▶ _TRY IT_:
Whenever the word "orange" appears in a line of the listing, copy that line.

▶ _DATASET_:
<<<<
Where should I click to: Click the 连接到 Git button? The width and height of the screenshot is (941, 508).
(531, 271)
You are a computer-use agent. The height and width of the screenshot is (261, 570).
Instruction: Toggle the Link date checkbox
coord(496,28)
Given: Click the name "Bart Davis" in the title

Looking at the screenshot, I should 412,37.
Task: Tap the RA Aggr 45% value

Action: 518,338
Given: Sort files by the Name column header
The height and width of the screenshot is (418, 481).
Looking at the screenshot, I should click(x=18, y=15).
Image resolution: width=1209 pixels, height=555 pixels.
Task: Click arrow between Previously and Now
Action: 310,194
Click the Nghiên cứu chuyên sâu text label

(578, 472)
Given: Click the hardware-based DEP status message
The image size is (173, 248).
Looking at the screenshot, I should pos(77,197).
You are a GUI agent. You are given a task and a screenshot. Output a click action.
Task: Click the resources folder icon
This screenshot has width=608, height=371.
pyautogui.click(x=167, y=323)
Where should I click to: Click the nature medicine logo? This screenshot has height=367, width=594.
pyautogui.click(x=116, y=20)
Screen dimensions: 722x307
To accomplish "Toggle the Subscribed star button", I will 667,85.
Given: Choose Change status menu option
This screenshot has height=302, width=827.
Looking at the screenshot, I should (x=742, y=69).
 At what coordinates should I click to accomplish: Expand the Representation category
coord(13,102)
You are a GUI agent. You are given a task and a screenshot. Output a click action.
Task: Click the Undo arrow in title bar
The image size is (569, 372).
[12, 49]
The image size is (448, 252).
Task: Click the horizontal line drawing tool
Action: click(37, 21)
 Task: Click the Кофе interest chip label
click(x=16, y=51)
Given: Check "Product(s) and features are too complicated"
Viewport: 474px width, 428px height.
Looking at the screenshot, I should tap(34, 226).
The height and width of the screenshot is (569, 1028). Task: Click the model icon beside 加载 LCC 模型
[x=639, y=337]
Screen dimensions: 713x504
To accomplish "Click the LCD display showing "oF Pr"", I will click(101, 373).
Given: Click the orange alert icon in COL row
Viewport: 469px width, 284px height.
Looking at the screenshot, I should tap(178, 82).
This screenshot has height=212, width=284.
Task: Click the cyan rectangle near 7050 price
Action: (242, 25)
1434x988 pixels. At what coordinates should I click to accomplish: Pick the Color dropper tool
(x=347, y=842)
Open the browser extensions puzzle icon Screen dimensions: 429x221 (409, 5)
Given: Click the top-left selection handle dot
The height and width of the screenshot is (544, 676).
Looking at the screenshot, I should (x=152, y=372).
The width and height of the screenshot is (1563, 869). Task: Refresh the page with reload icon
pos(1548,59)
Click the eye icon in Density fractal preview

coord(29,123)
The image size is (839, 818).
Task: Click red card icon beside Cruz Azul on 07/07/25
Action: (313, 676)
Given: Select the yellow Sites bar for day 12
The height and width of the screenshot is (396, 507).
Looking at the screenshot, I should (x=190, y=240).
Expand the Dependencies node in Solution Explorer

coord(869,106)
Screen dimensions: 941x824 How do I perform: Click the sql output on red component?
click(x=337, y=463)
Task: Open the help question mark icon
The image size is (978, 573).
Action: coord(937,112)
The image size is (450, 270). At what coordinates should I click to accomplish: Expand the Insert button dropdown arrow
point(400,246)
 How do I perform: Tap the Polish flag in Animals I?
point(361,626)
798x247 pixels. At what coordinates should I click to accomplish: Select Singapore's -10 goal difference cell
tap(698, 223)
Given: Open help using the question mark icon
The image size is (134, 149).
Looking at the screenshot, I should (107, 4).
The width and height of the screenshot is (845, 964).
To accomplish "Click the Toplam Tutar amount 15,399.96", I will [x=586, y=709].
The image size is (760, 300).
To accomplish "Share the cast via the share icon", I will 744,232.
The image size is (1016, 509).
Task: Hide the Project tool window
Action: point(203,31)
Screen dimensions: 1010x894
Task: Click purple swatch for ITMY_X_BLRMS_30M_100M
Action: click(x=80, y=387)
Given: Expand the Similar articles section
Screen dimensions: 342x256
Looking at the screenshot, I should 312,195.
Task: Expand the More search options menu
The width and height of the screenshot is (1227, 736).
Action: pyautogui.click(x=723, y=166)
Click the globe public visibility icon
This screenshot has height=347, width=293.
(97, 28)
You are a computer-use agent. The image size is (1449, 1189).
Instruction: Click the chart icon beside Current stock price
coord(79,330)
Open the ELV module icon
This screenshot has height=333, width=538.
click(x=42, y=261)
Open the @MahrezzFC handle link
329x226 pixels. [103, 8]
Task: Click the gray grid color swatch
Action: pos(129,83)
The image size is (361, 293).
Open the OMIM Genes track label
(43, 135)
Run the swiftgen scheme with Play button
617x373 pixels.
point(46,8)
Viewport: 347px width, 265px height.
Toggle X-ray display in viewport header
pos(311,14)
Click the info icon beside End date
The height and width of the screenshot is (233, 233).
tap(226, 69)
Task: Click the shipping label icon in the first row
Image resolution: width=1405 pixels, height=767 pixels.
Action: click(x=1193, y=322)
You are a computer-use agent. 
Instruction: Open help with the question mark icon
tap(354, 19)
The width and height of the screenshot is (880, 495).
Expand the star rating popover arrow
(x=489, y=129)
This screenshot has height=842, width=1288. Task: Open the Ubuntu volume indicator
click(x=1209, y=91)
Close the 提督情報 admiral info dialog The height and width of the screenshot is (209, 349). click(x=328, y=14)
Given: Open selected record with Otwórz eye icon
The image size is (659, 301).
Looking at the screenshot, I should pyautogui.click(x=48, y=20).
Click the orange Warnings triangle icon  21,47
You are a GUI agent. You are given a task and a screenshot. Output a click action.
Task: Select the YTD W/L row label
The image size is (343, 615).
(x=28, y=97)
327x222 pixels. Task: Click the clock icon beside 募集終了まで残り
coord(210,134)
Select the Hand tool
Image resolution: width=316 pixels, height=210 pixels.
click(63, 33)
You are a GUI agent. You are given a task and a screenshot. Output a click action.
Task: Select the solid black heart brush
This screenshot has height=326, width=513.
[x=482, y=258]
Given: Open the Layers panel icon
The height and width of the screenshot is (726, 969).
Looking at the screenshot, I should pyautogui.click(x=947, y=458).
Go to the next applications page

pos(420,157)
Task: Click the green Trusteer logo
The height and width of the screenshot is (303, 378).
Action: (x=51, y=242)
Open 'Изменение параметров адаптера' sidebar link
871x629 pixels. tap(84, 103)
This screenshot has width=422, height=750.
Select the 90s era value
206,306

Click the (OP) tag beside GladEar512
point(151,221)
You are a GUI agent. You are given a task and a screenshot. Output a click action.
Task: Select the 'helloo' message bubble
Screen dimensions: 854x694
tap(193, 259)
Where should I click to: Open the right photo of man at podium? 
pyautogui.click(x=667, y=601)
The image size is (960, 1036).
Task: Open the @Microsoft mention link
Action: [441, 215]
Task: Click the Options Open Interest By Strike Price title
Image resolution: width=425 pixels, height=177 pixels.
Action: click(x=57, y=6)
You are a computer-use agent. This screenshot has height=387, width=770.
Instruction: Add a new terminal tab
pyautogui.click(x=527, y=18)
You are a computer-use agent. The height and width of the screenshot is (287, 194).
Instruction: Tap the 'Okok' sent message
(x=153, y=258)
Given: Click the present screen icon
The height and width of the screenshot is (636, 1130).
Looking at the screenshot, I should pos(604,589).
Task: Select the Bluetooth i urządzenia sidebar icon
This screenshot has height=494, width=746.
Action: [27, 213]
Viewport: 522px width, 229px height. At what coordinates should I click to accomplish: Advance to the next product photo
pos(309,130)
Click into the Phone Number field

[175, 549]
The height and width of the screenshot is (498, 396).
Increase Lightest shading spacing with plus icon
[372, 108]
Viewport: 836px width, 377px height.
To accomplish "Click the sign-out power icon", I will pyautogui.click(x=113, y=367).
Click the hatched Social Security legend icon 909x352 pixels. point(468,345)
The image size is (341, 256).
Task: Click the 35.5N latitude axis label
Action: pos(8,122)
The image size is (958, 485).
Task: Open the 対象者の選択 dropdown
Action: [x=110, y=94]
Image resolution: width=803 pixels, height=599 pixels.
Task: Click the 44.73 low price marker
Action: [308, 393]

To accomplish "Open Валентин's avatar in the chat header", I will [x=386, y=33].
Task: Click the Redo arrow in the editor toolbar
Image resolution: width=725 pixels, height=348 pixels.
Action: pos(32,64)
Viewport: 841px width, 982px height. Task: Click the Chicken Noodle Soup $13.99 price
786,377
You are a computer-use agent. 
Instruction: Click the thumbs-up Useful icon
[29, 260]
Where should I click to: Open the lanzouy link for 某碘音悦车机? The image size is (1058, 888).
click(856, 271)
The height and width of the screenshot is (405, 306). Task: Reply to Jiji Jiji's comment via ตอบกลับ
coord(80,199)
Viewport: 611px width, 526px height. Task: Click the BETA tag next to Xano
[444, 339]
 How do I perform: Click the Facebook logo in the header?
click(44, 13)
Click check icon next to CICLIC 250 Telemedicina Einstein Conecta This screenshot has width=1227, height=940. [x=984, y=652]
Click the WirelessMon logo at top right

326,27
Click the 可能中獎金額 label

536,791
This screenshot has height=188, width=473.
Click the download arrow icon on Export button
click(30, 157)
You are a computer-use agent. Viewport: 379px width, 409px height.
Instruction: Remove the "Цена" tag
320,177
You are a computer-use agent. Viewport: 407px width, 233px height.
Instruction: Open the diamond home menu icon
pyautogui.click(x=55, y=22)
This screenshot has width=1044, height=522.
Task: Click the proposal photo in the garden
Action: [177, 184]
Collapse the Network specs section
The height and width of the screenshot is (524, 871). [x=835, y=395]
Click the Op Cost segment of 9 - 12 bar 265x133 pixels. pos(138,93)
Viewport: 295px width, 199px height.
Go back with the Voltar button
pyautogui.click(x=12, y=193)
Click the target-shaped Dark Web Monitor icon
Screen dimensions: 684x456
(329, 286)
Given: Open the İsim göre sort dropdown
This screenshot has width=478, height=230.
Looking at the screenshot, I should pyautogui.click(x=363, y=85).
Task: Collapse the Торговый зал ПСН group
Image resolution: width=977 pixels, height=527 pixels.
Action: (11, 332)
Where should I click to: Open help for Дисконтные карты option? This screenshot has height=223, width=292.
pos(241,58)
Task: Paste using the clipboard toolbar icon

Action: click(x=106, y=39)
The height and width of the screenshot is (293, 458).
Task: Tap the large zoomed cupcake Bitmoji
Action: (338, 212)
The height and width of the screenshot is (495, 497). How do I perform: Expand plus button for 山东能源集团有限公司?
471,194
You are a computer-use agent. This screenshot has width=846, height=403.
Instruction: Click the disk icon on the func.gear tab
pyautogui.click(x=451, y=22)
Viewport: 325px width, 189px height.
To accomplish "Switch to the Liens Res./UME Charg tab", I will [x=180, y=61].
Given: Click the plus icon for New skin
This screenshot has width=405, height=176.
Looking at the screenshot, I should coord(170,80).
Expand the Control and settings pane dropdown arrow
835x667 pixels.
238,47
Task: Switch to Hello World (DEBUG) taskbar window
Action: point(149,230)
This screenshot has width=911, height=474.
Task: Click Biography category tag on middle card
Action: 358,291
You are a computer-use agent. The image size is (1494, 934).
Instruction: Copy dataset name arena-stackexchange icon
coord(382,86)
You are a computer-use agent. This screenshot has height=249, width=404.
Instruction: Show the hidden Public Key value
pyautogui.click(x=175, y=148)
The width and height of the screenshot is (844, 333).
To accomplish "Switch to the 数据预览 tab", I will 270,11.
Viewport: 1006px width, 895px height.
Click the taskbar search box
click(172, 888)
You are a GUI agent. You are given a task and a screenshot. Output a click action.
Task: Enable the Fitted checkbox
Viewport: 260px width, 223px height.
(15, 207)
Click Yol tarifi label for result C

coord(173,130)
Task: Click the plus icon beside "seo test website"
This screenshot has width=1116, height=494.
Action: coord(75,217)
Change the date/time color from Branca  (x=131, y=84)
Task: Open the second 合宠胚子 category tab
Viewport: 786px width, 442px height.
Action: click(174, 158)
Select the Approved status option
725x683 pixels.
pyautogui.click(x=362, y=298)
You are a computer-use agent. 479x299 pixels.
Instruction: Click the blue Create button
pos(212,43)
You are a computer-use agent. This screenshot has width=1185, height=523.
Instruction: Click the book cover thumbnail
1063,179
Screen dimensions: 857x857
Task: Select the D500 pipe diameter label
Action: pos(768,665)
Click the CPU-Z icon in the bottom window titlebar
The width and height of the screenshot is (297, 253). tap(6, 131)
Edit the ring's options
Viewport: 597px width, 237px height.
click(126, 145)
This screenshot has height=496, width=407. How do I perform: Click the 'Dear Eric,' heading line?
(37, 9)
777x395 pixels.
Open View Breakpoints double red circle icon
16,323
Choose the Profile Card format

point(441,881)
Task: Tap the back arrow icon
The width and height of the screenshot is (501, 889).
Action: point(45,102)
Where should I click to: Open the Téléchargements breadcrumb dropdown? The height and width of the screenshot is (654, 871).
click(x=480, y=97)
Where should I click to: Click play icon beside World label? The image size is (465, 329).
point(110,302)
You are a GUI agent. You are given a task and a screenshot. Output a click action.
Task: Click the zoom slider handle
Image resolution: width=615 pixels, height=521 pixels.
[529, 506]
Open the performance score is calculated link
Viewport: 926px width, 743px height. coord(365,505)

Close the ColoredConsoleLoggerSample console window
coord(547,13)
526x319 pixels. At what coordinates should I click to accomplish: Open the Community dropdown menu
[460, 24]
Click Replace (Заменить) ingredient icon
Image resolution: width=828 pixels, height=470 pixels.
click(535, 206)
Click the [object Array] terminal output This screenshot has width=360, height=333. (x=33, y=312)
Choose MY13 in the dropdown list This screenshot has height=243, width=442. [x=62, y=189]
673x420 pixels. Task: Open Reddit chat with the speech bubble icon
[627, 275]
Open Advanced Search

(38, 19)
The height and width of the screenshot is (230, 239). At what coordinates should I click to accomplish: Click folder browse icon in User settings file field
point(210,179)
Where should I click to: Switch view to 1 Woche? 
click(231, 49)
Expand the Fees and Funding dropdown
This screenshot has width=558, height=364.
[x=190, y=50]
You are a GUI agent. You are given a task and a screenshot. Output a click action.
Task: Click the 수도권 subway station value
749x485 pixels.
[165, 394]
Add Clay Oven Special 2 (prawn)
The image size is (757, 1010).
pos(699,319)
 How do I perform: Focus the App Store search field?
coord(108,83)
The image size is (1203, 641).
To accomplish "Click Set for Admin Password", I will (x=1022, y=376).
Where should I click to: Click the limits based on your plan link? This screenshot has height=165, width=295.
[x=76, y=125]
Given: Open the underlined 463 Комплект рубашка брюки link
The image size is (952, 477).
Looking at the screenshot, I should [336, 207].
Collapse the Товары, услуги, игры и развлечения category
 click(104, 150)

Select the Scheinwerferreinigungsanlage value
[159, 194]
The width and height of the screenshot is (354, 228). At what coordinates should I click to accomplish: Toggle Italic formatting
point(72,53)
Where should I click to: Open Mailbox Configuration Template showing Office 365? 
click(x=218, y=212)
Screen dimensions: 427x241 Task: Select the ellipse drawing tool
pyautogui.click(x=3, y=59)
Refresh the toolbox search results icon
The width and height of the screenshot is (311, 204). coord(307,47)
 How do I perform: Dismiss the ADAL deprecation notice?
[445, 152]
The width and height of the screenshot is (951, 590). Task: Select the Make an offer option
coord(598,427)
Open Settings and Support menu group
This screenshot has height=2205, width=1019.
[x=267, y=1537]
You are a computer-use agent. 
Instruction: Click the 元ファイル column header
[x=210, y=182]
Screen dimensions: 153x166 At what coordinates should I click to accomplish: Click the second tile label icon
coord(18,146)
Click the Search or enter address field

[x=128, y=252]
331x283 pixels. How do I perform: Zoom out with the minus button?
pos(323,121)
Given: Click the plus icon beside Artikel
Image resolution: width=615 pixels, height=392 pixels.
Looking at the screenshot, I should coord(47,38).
>>>>
▶ _ANSWER FOR THIS EXERCISE_:
Given: Click the orange alert icon in COL row
Click the orange Warnings triangle icon  21,47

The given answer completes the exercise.